Acorn barnacles (Crustacea, Thoracica, Balanomorpha) from the Eocene and Oligocene of the Isle of Wight and Hampshire (United Kingdom) and Manche, northern France

Andrew Scott Gale


Balanomorph cirripedes from the Eocene–Oligocene of the Hampshire Basin (United Kingdom) and the Middle Eocene of the Cotentin Peninsula, Manche (France) are described. A new genus, Vectibalanus, is founded, with the type species Balanus unguiformis J. de C. Sowerby, 1846; assigned to this are also Balanus erisma J. de C. Sowerby, 1846 and Vectibalanus mortoni sp. nov. In addition, a new species of Lophobalanus Zullo, 1984, L. fresvillensis sp. nov., is described. This is the first record of that genus from outside the eastern USA and the oldest species known to date.

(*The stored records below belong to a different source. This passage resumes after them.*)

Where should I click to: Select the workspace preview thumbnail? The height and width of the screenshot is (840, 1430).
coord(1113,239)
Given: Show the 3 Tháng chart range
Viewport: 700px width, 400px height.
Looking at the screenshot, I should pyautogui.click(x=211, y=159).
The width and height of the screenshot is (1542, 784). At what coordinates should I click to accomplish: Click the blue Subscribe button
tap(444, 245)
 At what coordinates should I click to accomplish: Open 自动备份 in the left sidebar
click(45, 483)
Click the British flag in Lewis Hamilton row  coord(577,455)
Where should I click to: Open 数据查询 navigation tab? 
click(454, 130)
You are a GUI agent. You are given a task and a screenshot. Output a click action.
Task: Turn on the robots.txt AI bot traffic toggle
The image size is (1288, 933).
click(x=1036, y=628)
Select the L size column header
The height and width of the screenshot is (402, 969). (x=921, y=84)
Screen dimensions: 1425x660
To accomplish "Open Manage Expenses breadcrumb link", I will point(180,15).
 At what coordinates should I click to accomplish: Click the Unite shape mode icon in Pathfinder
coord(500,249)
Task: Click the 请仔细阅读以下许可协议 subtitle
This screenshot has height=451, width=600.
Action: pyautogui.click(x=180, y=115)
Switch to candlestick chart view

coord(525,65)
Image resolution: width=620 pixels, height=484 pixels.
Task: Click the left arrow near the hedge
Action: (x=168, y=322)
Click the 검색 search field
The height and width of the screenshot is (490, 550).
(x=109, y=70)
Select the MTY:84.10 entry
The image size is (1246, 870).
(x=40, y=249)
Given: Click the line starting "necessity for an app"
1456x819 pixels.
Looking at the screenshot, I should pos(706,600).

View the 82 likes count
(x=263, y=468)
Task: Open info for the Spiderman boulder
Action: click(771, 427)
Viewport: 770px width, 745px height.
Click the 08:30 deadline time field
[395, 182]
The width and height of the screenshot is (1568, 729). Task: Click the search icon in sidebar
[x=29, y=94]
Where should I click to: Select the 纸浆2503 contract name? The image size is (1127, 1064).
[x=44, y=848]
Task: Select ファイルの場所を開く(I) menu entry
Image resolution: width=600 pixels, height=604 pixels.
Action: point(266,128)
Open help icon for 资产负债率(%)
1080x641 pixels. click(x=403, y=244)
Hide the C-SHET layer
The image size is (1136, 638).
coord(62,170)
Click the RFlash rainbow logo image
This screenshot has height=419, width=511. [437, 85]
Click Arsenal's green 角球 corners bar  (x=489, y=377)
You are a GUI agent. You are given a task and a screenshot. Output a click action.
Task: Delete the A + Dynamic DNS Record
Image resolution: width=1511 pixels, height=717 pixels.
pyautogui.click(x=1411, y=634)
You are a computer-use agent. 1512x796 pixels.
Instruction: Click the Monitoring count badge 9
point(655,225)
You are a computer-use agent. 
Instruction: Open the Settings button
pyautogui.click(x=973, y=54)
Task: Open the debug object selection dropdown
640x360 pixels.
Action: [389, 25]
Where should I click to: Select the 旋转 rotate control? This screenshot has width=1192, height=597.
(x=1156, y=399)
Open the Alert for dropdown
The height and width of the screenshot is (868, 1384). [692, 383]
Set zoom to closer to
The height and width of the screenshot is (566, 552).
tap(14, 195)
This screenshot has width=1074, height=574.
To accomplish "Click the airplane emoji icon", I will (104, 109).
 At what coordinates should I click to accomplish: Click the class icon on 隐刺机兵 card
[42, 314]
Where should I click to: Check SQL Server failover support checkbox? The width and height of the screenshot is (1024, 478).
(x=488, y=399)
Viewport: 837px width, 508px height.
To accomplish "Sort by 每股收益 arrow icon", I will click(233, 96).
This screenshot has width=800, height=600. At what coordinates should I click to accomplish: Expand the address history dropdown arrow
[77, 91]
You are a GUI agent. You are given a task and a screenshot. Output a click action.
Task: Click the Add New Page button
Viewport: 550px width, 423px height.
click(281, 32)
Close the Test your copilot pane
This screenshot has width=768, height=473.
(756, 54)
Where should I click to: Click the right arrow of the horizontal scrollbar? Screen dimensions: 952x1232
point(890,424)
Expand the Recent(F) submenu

Cladistic analysis of 24 morphological characters suggests that Vectibalanus unguiformis is sister taxon to a group comprising the most derived balanomorph taxa, and thus represents an important transition in the evolution of the group, with the initiation of development of a complex parietal wall structure. Vectibalanus unguiformis was evidently adapted to low salinity habitats (10–30 ppt), and is the oldest known brackish water barnacle. The other species (V. erisma, V. mortoni sp. nov.) occupied more clearly marine environments (>30 ppt). Balanomorph barnacles appeared simultaneously in the Priabonian (Upper Eocene) of the Gulf and Atlantic seaboards of the USA and northwest Europe, which probably represents a northerly migration from Tethys.